New Poll Finds Strong Support For Enhanced Background Checks For Gun Sales
A new poll finds strong public support for enhanced background checks and barring people on Federal watch lists from purchasing weapons.
A new poll finds that the vast majority of Americans support a law that would bar people on the “No Fly” and Terrorist Watch lists from being able to legally purchase a gun:
More than half of registered voters support stricter gun laws in the United States, according to the latest results of a nationwide Quinnipiac University poll released Thursday that also found strong levels of support for background checks and for preventing people on government watch lists from purchasing guns.
Regardless of their opinions on specific proposals, 54 percent of registered voters surveyed said they would like tougher legislation when it comes to guns, the highest percentage of Americans expressing that view in the poll’s history. Another 42 percent said they opposed stricter gun laws in the U.S., while 4 percent declined to respond. Among the various cleavages in the data for that question, 51 percent of men said they opposed tougher measures, while 45 percent supported; in contrast, more than six in 10 women, or 63 percent to 33 percent, said they would like to see increased measures.
Asked if it is possible to have new gun laws that will not interfere with the rights of responsible gun owners, 64 percent overall said they thought that would be the case, while 28 percent said they would interfere. On the notion that the U.S. would be safer if more people carried guns, 52 percent said it would be less safe, while 40 percent said would be safer. More than half of those in a gun-owing household, 55 percent to 34 percent, said that more guns would make the country more secure.
Six in 10 voters between the ages of 18 and 35 expressed support, compared to 57 percent of those aged 35 to 49 and 54 percent for those 65 and older. Among voters between the ages of 50 and 64, there is a split of 48 percent each. Voters in households owning guns said they would oppose stricter laws, 56 percent to 39 percent, as did white men, 57 percent to 39 percent.
Support was more universal for requiring background checks of all gun buyers. More than nine in 10, 93 percent, said they supported that, while just 6 percent said they opposed, with similar levels of support across various demographic and ideological groups. About 62 percent of all voters said requiring background checks would be effective in reducing gun violence in the U.S., while 35 percent expressed doubt that they would.
As for whether they would support barring people on federal watch lists from buying guns, 86 percent said they would, while just 12 percent overall opposed the idea.
Nearly six in 10, or 59 percent, said they would support a nationwide ban on the sale of assault weapons, while 37 percent said they opposed such an idea. Voters were largely divided on how effective such a ban would be in preventing future gun violence, with 47 percent saying they believed it would and 49 percent who said they did not think so.

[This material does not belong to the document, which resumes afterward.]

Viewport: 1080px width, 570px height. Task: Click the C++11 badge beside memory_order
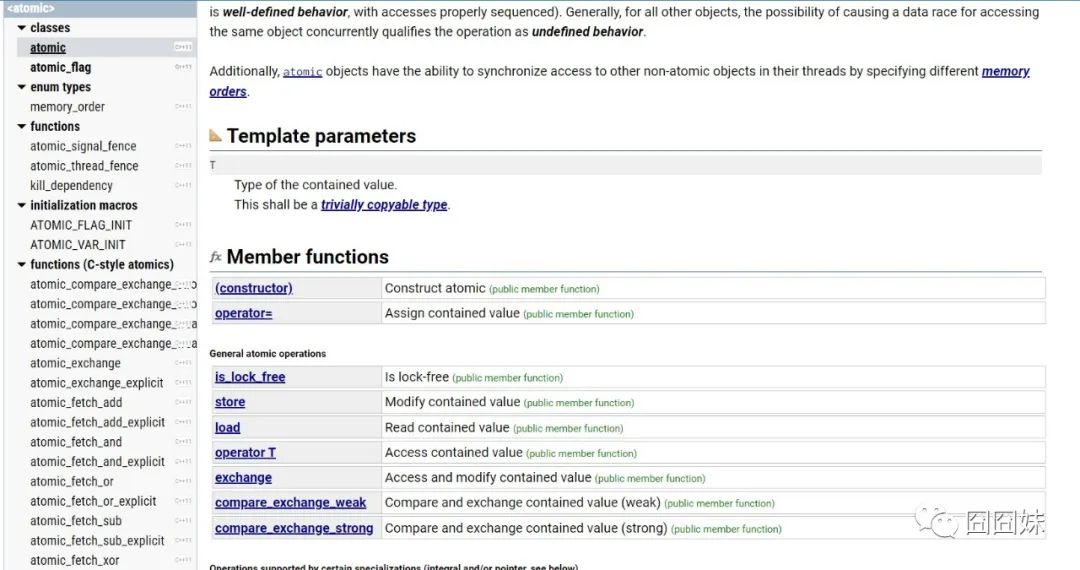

This poll comes in the wake of the Senate’s rejection of a set of enhancements to the nation’s gun control laws that included provisions that would have barred people on Federal watch lists, including the so-called no-fly list, from purchasing guns legally as well as news that the House of Representatives would take up its own version of an expanded gun control bill of some kind that would include provisions covering the watch list issue. If the bills that were introduced by Senate Republicans are any indication, it’s likely that whatever the House votes on will include provisions allowing people denied the ability to purchase a gun due to their presence on a Federal watch list to appeal that decision, and to challenge the basis for their presence on the list. As I’ve noted before, — see here and here — using either the “terrorist watch list” or the far more expansive “no-fly list” as a basis for denying someone a legal and Constitutional right raises significant civil liberties issues, and even a DHS official has argued against using such lists for anything other than their intended purpose. Because of this, the idea of using these lists to deny people a constitutionally protected right have been troublesome from the start, especially since there have been numerous instances of people with no connections to terrorism ending up on one of these lists while the parties who committed the three deadliest attacks since September 11th, 2001 in Boston, San Bernardino, and Orlando, essentially flew completely under the radar of law enforcement and were never placed on any list whatsoever. Given that, it’s unclear exactly what this “No fly, no buy” proposal is accomplishing except, of course, scoring political points in an election year.
As for the polling, there’s nothing here that’s all that surprising. Public opinion has always been strongly supportive of expanded background checks, especially in the wake of a mass shooting incident such as the one in Orlando, and the polling has been similarly supportive when respondents are asked about including people from the watch lists from purchasing legal weapons. As we’ve seen before, though, gun control is generally a low priority issue for Americans so even when Congress fails to pass one of these measures there is rarely very much negative impact at the polls on Election Day. Voters may say they support these measures, but they obviously don’t consider them to be important enough to toss someone out of office over, at least not in comparison to other issues. As long as that’s the case, then Congress isn’t going to feel inclined to act on this issue.